* _TASK OBJECTIVE_:
Leave out each picture. Repeat everything else in the records exactly.

* _EXERCISE INPUTS_:

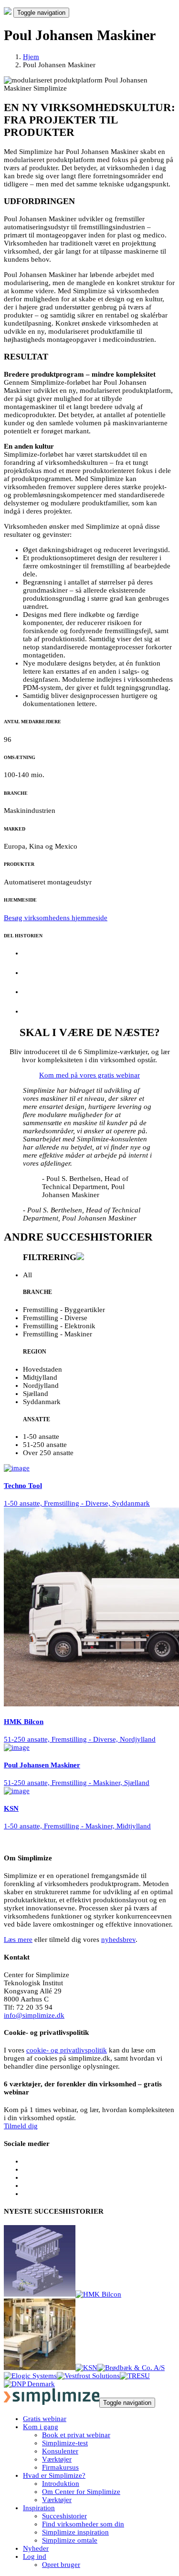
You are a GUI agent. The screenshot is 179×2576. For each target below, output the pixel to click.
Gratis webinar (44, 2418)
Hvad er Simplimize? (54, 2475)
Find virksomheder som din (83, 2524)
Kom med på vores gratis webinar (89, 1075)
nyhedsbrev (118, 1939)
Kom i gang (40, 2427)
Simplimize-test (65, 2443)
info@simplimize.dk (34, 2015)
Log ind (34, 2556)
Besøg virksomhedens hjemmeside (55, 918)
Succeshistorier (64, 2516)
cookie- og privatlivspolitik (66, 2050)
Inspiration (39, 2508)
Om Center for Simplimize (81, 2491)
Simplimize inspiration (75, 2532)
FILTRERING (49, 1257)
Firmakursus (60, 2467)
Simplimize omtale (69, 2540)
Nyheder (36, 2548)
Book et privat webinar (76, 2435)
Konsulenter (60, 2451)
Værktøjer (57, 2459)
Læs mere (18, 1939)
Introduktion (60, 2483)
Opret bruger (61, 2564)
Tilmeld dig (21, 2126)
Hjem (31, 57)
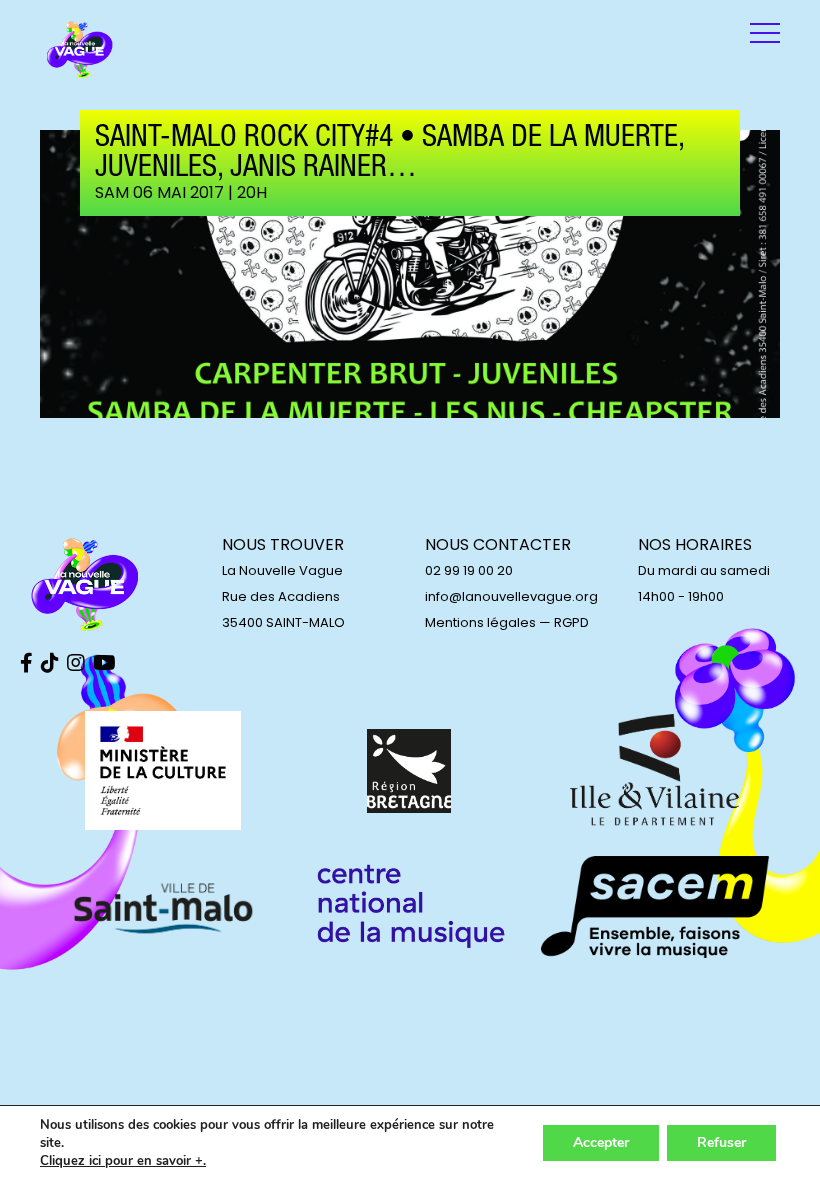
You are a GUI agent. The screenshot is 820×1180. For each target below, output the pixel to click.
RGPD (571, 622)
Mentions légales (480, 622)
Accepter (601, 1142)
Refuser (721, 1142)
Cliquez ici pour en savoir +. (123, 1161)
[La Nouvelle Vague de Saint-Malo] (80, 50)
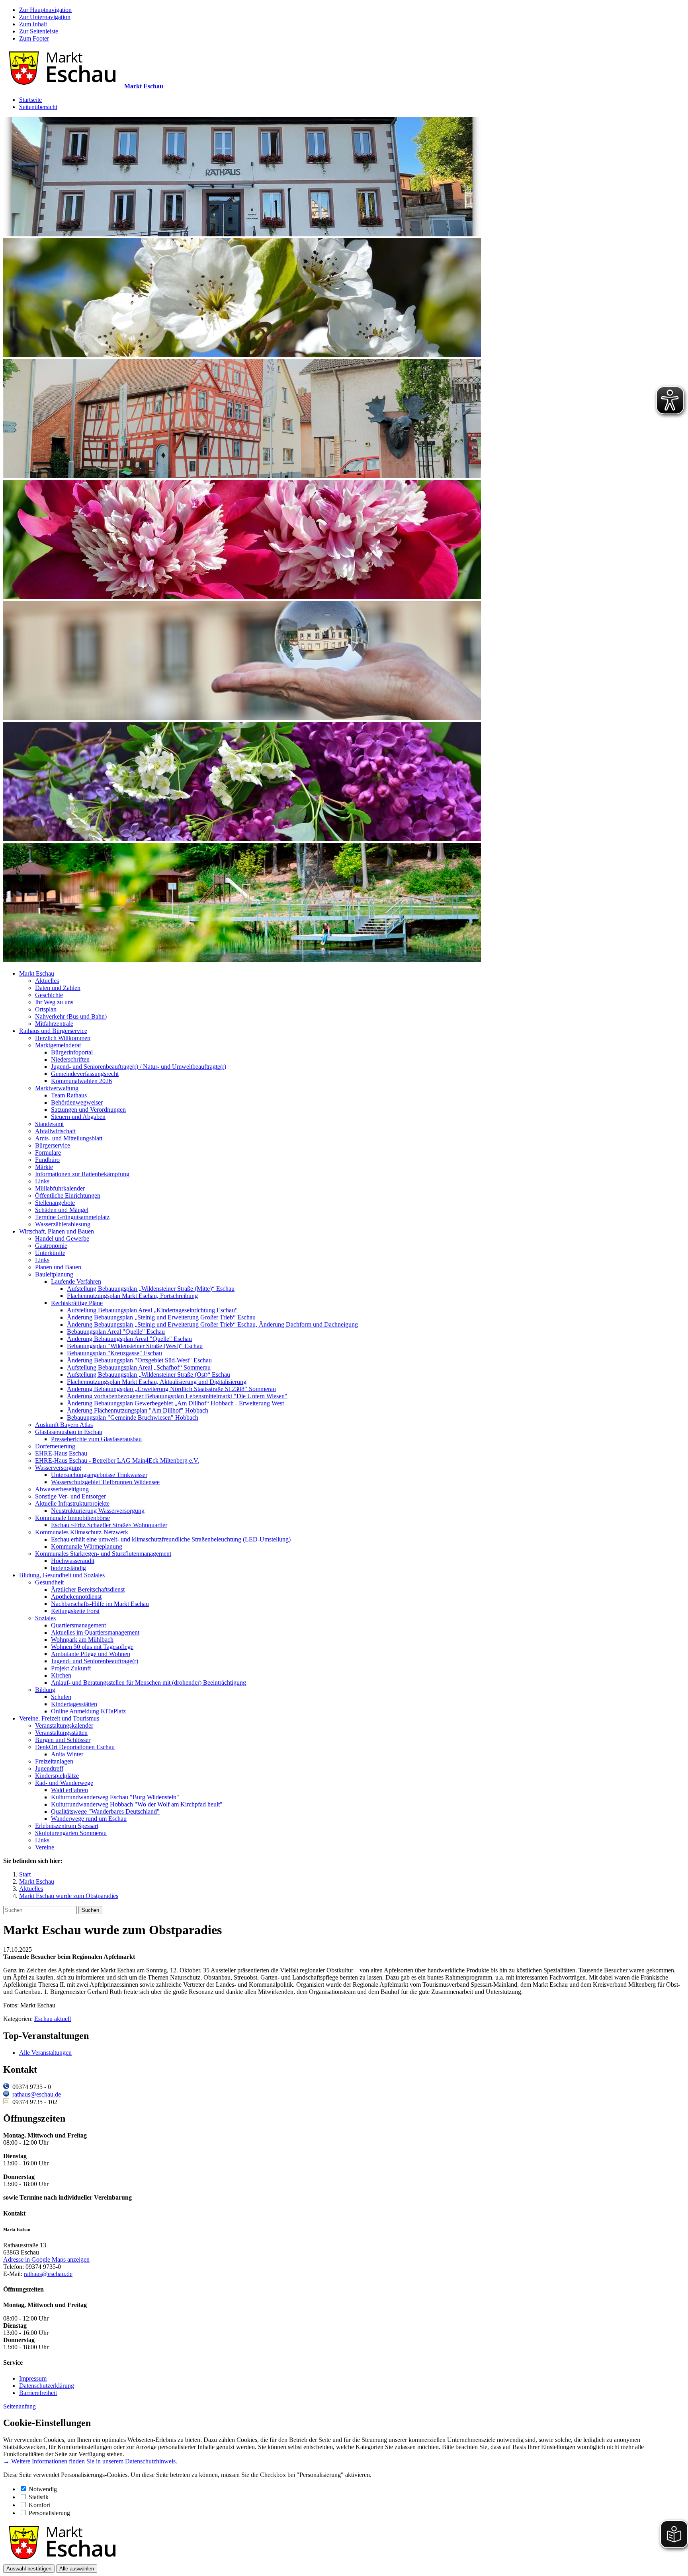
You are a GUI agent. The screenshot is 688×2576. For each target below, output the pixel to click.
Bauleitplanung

* _OUTPUT FOR THIS EXERCISE_:
You are a GUI agent. The screenshot is 179×2576. For each target below, output the pixel to click.
Gratis webinar (44, 2418)
Hvad er Simplimize? (54, 2475)
Find virksomheder som din (83, 2524)
Kom med på vores gratis webinar (89, 1075)
nyhedsbrev (118, 1939)
Kom i gang (40, 2427)
Simplimize-test (65, 2443)
info@simplimize.dk (34, 2015)
Log ind (34, 2556)
Besøg virksomhedens hjemmeside (55, 918)
Succeshistorier (64, 2516)
cookie- og privatlivspolitik (66, 2050)
Inspiration (39, 2508)
Om Center for Simplimize (81, 2491)
Simplimize inspiration (75, 2532)
FILTRERING (49, 1257)
Firmakursus (60, 2467)
Simplimize omtale (69, 2540)
Nyheder (36, 2548)
Book et privat webinar (76, 2435)
Konsulenter (60, 2451)
Værktøjer (57, 2459)
Læs mere (18, 1939)
Introduktion (60, 2483)
Opret bruger (61, 2564)
Tilmeld dig (21, 2126)
Hjem (31, 57)
You are a GUI agent. The screenshot is 820×1180. For each target below, output the pixel to click.
RGPD (571, 622)
Mentions légales (480, 622)
Accepter (601, 1142)
Refuser (721, 1142)
Cliquez ici pour en savoir +. (123, 1161)
[La Nouvelle Vague de Saint-Malo] (80, 50)
You are a GUI agent. The screenshot is 688×2576. For each target below, output the pixel to click.
Bauleitplanung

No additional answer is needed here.